Passage for review:
HIPAA-Compliant AI: Protecting PHI in LLMs

AI is HIPAA compliant when the system around the model enforces what HIPAA requires: a business associate agreement with every party that touches protected health information, the minimum necessary standard applied to what each user can see, role-based access controls, encryption in transit and at rest, and a reliable audit trail. No model is compliant by itself. The most durable control is structural. Withhold the PHI fields a given asker is not cleared for before the prompt is assembled, so the model cannot disclose what it never received.

That last point is the difference between policy on paper and policy in practice. A well-written access matrix does nothing if every clinician's prompt still carries the full chart into the context window. HIPAA compliant AI moves the control to the moment of inference, where the data actually enters the model, and proves what happened with evidence a regulator can verify.

01What HIPAA requires of AI systems

HIPAA does not name large language models, but its rules apply to any system that creates, receives, maintains, or transmits protected health information. The requirements that shape an AI deployment are these.

Protected health information. PHI is individually identifiable health information: a diagnosis, a medication, a lab value, a note, tied to identifiers such as a name, a date, a medical record number, or any of the eighteen identifiers the Privacy Rule enumerates. The moment a prompt or a retrieved document carries identified health data, HIPAA is in scope.

The business associate agreement. If a vendor handles PHI on your behalf, a BAA is required before any PHI is shared. For AI this reaches the model provider, the retrieval infrastructure, and any tool that processes prompts or responses. The agreement defines permitted uses and must restrict training on your data.

The minimum necessary standard. Uses and disclosures of PHI must be limited to what is reasonably needed for the task. Applied to inference, this means the model should receive only the fields the requesting role is authorized to use for the question asked.

Access controls. The Security Rule requires that access to PHI be restricted to authorized users by role. For AI, the relevant access decision is per field and per request, not just per application login.

Audit logging. Covered entities must be able to account for access to and disclosure of PHI. An AI system needs a record of who asked what, which fields were released, and which were withheld, durable enough to survive an investigation.

Encryption. PHI must be protected in transit and at rest. TLS in transit and strong encryption such as AES-256-GCM at rest are the baseline expectation.

None of these is satisfied by the model. They are satisfied by the data-control layer in front of it. This is where AI data governance for healthcare lives.

02The minimum necessary standard at inference and retrieval

The minimum necessary standard is the rule most often broken by AI, because the default behavior of an LLM pipeline is to over-collect. Builders dump the whole record into context to be safe, then rely on the prompt to keep the model from saying the wrong thing. That inverts the control. The model now holds PHI it should never have received, and the only thing standing between that data and a leak is the model's own behavior.

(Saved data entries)
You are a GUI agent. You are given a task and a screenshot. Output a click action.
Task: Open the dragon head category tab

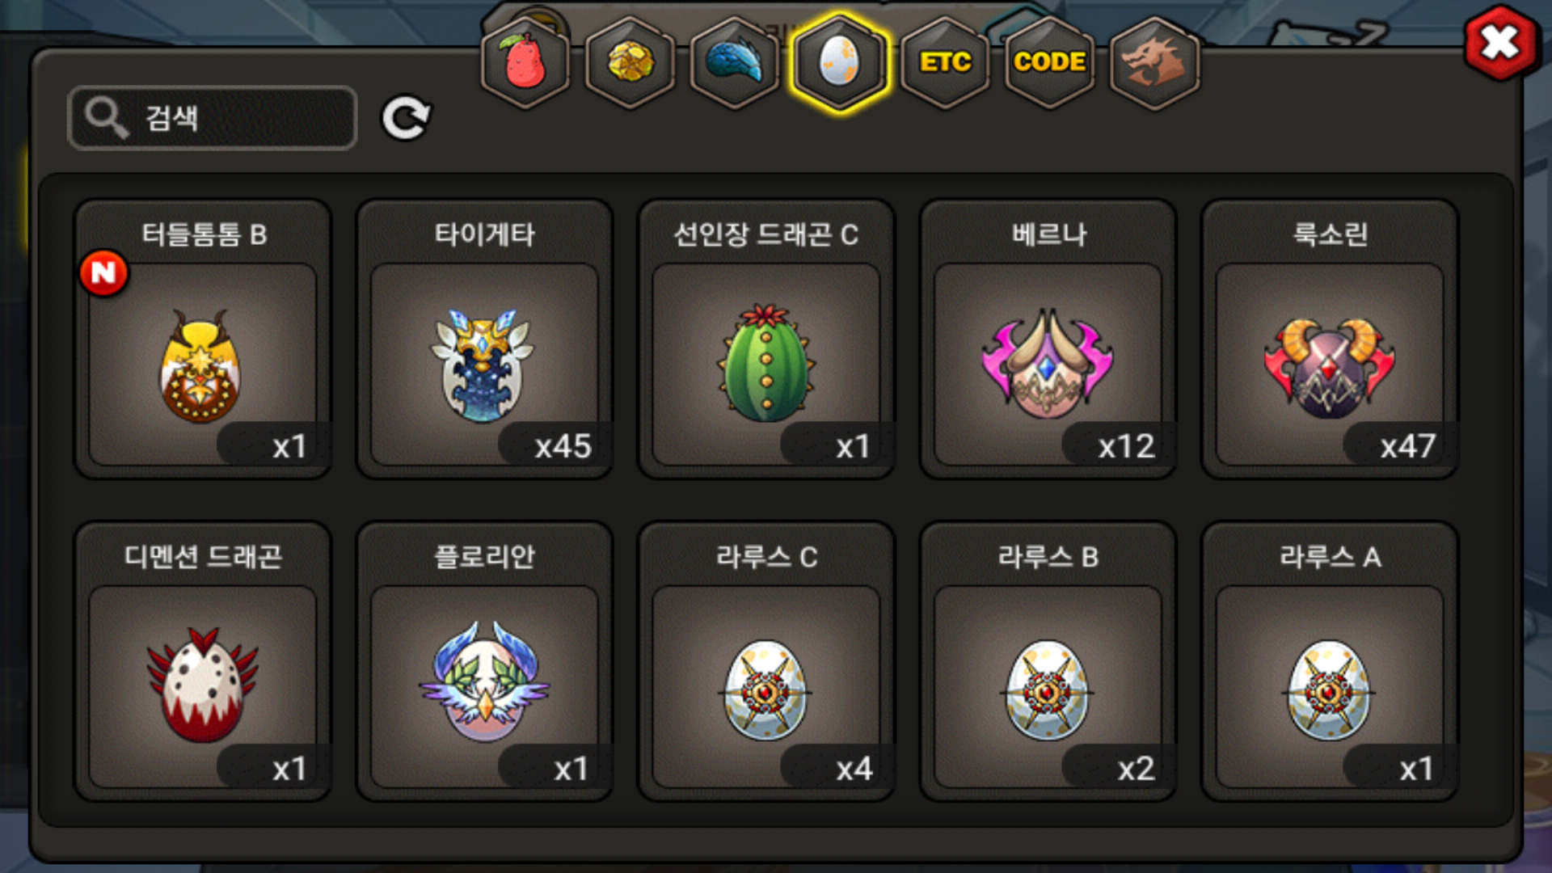click(1155, 62)
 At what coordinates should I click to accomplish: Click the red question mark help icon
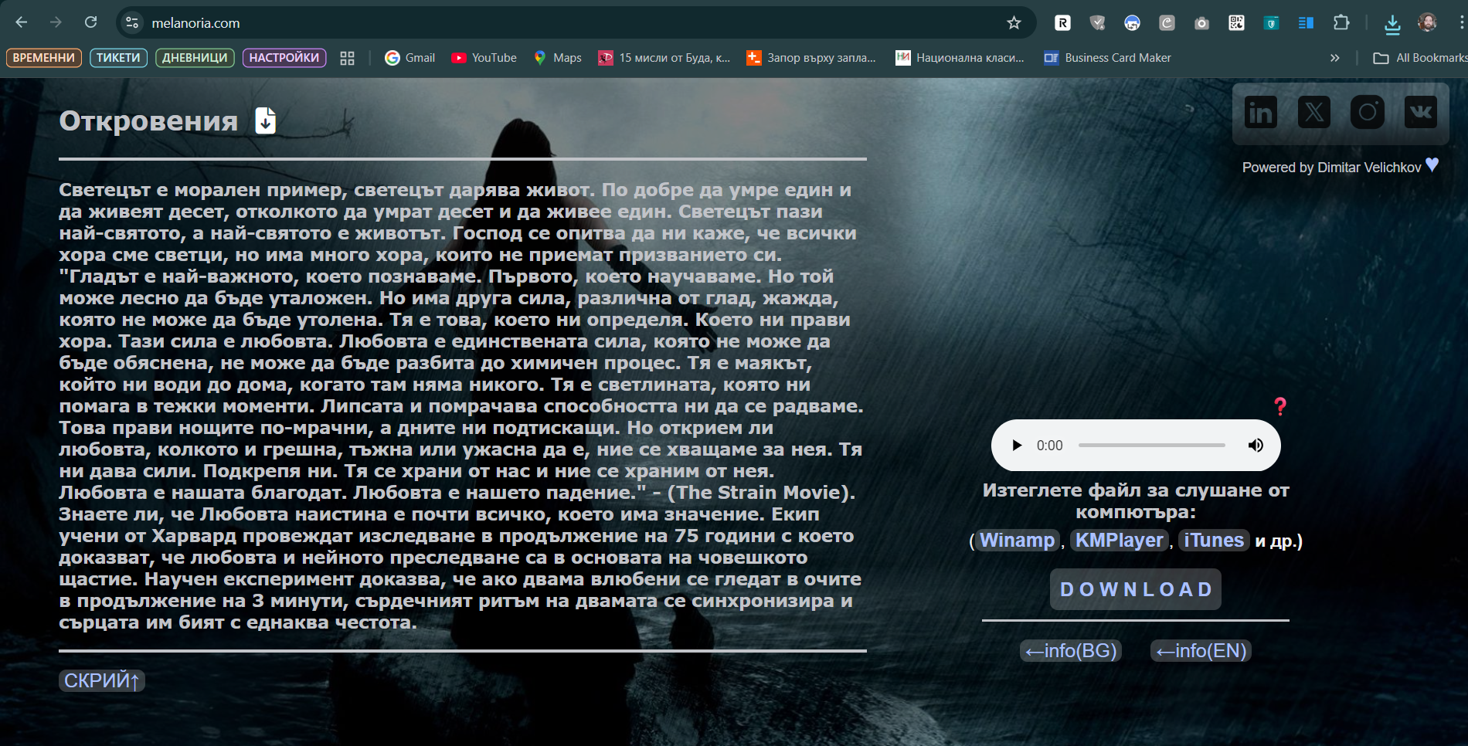1279,406
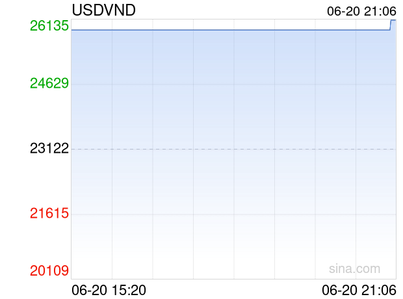This screenshot has width=403, height=299.
Task: Click the chart's bottom border axis
Action: tap(233, 280)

Task requirements:
- a) In the HIPAA-compliant AI article, what encryption is given as an example for protecting PHI at rest?
- b) Transcribe the HIPAA-compliant AI article between "Encryption. PHI must" and "for healthcare lives.", inclusive.
- c) Pick up the HIPAA-compliant AI article after its last sentence and write the next part.
These rows are separate material and are not part of the HIPAA-compliant AI article.

Answers for each item:
- a) AES-256-GCM

- b)
Encryption. PHI must be protected in transit and at rest. TLS in transit and strong encryption such as AES-256-GCM at rest are the baseline expectation.

None of these is satisfied by the model. They are satisfied by the data-control layer in front of it. This is where AI data governance for healthcare lives.

- c)
Applied correctly, minimum necessary operates in two places.

At retrieval. When a RAG pipeline searches an index, it should return only documents and passages the requester is authorized to access. A retriever that ignores authorization will surface PHI from any indexed chart, regardless of who is asking.

At the field level. Within an authorized record, the model should receive only the fields the role needs for the question. A nurse confirming a medication schedule does not need the substance-use history. A scheduling assistant does not need lab results. The principle is the same one HIPAA has always required, applied to the prompt instead of the printout.

The model should receive only the PHI the asker is cleared to see. It cannot leak what it never received.

This is the core idea behind PHI minimization: enforce minimum necessary per field, by role, at the moment the prompt is built, and the leakage surface collapses because the sensitive data is simply not present.

03De-identification versus runtime redaction

Two techniques reduce PHI exposure, and they are not interchangeable. Choosing the wrong one is a common and expensive mistake.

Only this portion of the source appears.